Seçilmiş bazı Sarılop incir klonları üzerinde yapılan araştırmalar konulu doktora tezi; 37, 45, 53, 61, 63 ve 83 nolu klonlar üzerinde yürütülmüş, çalışmada en iyi kalitede kuru meyve veren, olgunlaşma seyri kısa, çelikleri kolay köklenen, yüksek verimli üstün klonların kitle üretimine yönelik belirlenmesi amaçlanmıştır.

Ayrıca seçilen klonların fidan performansları, kuraklığa dayanımla ilgili bazı fizyolojik parametreleri incelenmiştir. Elde edilen bulgulara göre Sarılop incir çeliklerinin köklenme oranının % 3.3-63.3 arasında değiştiği, iki yılda da klon 45’in en yüksek köklenme yüzdesine sahip olduğu, ağaç taç genişliği ve gövde çapı bakımından 63 nolu klonun en fazla, 45 nolu klonun en zayıf gelişme gösterdiği, 1995-1996 yıllarında en yüksek verim ve kuru meyve kalitesinin 37-83 nolu klonlarda olduğu belirtilmiştir. Kuru meyve kalite özellikleri olarak ortalama meyve ağırlığı, renk, sertlik, çatlak, ostiol açıklığı, hurda, karaboğaz, mühreli, güneş yanıklı, parlak yeşilimsi sarı ışıma, alkolde eriyebilir renk ve nem üzerinde durulmuştur (Kuşaksız, 1999).

Aksoy vd., (2001), yaptıkları 3 yıllık çalışmada; 272 yenebilir dişi incir çeşidinin olgunlaşma periyodu, meyve kalitesi, ileklemeye gereksinim duyması ve verim kriterleri dikkate alınarak selekte edip, tartılı derecelendirme metoduna göre değerlendirmiştir. 31 incir çeşidinin yüksek puan aldığı araştırmada erkenci (Breba crop), orta – erkenci, orta mevsim ve geçci çeşitler belirlenmiştir.

(35)

Yaz (2009) tarafından bildirildiğine göre; Akdeniz ve Güneydoğu Anadolu Bölgelerinden selekte edilen 28 incir genotipinin sofralık tüketime uygunluğu morfolojik (ağaç habitusu, kuvveti, dallanma, yan sürgün gelişimi, apikal tomurcuk rengi, yıllık sürgün uzunluğu, yaprak lobları, yaprak sap uzunluğu, yaprak kalınlığı, yaprak genişliği) ve pomolojik özellikler (meyve şekli, boyu, anormal meyve oluşumu, meyve dış rengi, meyve genişliği, meyve eti kalınlığı, meyve rengi, pH, genotiplerin toplam asitliği) olarak Küden et. al., (2005) tarafından belirtilmiştir.
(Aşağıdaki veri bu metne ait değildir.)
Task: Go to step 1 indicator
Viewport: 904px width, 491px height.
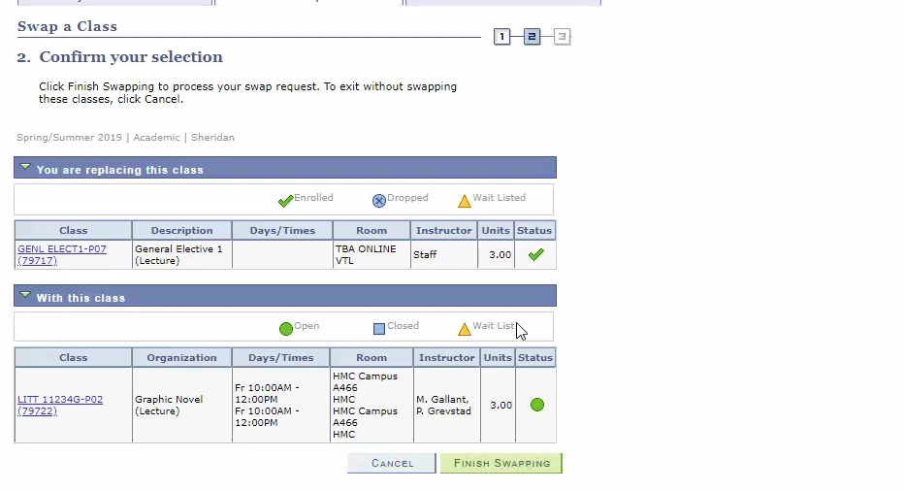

Anonim (2008) tarafından bildirildiğine göre; Yalçınkaya vd., 1999-2005 yılları arasında; 8 incir çeşidinin Marmara Bölgesi iklim koşullarına uyum yeteneklerini araştırmak, en iyi performans gösterenleri bölge üreticisine tanıtımak amacıyla çalışma yapmıştır. Pomolojik karekterlerden verim, meyve iriliği, meyve boyutları, SÇKM, meyve kabuk ve et rengi kriterleri ile yapılan tartılı değerlendirme sonucu aldıkları puan itibarıyla Bursa Siyahı, Yediveren ve Göklop çeşitleri en üstün olarak; Yediveren çeşidini ise erkencilik özelliği bakımından seçmişlerdir. Yalçınkaya vd., 2002–2006 yılları arasında Bursa’daki Bursa Siyahı klonlarında bazı meyve ve hasat sonrası özelliklerini; üretim alanındaki bitki besleme durumunu ve yapılacak bitki besleme önerileri için referans bilgilerin elde edileceği mevsimsel değişimleri; önemli hastalık ve zararlıları; incir üreten işletmelerin ekonomik yönlerini belirleyebilmek amacıyla yaptıkları çalışmada;

verim, meyve iriliği, suda eriyen kuru madde, meyve çatlaması ve meyve sapının dalda kalma durumu, hastalık ve zararlılara dayanıklılık gibi pomolojik kriterleri değerlendirmişlerdir. İki yıl süren çalışmalarında ilk yıl yaptıkları tartılı derecelendirme ile 30 klonun ön seçimi yapılmış, pomolojik özelliklerin klondan klona farklılık gösterdiği ancak klonlar arasında hasat sonrası kapasite bakımından önemli farklılıkların görülmediği saptanmıştır.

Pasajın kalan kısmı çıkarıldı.